Título: Frigoríficos, supermercados, calçados e telemarketing, os alvos dos fiscais
Autor: Cássia Almeida
Fonte: O Globo, 03/07/2005, Economia, p. 32

Na pecuária, há 77 benefícios por mil trabalhadores, 67% acima da média

Ao olhar os números da Previdência Social, o Ministério do Trabalho elegeu quatro setores críticos na ocorrência de doenças osteomusculares: frigoríficos, supermercados, indústria de calçados e telemarketing. A escolha desses alvos implica fiscalização sistemática e mudanças nas condições de trabalho, com edições de novas normas de segurança. No setor de agricultura, pecuária e serviços relacionados, de acordo com levantamento inédito feito pela professora da UnB Anadergh Barbosa nos dados da Previdência Social, a ocorrência dessas doenças é 67% acima da média dos trabalhadores.

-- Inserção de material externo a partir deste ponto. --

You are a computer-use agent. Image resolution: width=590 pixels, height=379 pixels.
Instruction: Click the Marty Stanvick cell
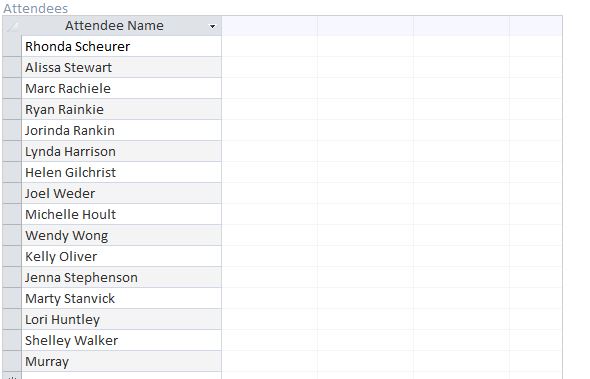click(x=122, y=298)
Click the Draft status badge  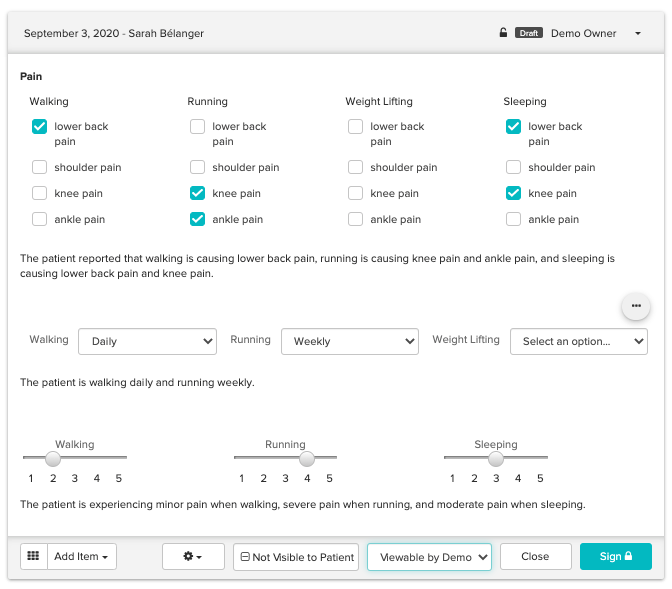point(528,33)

¿ Enquanto na média houve 46,02 benefícios concedidos por mil trabalhadores, o número sobe para 77,22 no setor. Isso mostra claramente que determinadas atividades estão relacionadas à doença.

No estudo da pesquisadora aparecem ainda com destaque os setores de Correios e Telecomunicações (63,44 afastamentos por mil) e bancos (64,11 por mil).

Operadora de telemarketing há mais de 16 anos, Simone Bruce Leite, de 43 anos, está em casa se recuperando da lesão por esforço repetitivo (LER) desde abril. Os sintomas apareceram em 1999, quando se afastou do trabalho pela primeira vez. Atendendo aos chamados sobre conta telefônica no 102, reclama da pressão:

¿ Temos 15 minutos para lanche e mais cinco para ir ao banheiro. Uma supervisora quis que eu assinasse uma advertência por ter me atrasado 27 segundos. No computador, há um cronômetro que monitora os tempos de chamada.

No contracheque de Simone, os descontos pelos atrasos somam até R$8,22 no mês. Ultrapassagem no tempo de lanche e da pausa são debitados.

Ausência do trabalho atinge 30% em telemarketing

Ana Maria Moreira, vice-presidente da Associação Brasileira de Telemarketing ¿ setor que emprega 555 mil pessoas no país ¿ reconhece a pressão sobre os trabalhadores. A taxa de ausência chega a 30% do quadro por ano e a rotatividade atinge a mesma proporção. Ela diz que as mais de 300 empresas do setor estão dispostas a mudar a organização do trabalho.

¿ A queixa mais freqüente é de saúde corporal. Admitimos aumentar os intervalos, como quer o Ministério do Trabalho, mas a proposta de a cada 90 minutos dez de descanso é inviável ¿ diz Ana Maria.

Ela afirma que as empresas adotam cada vez mais programas de ginástica laboral e estão preocupadas com outros efeitos, na saúde mental, na voz e na visão.

Magnus Apostólico, superintendente de Relações do Trabalho da Federação Nacional dos Bancos (Fenaban), afirma que a ocorrência de LER tem se reduzido com a crescente automação do sistema bancário:

¿ Aumentou muito a incidência entre 1995 e 1997 com a instalação dos call-centers. Mas fazemos um trabalho preventivo e a doença agora atinge 1% do total de 400 mil do quadro.

Péricles Pessoa Salazar, vice-presidente da Associação Brasileira de Frigoríficos, garante que muitas das mudanças sugeridas pelo governo já estão em prática. Como os intervalos para os funcionários que trabalham em temperaturas inferiores a 10 graus Celsius negativos:

¿ Ele fica uma hora e 40 minutos nessa temperatura e 20 minutos fora. O ministério quer impor que uma temperatura no descanso de 20 graus Celsius positivos. Não é possível.

Empregando 800 mil pessoas no país, os supermercados também terão que rever a forma de trabalhar dos seus caixas. Mas o diretor jurídico da Associação Brasileira de Supermercados (Abras), Nicolau Frederes, diz que a automação tem reduzido a incidência da doença.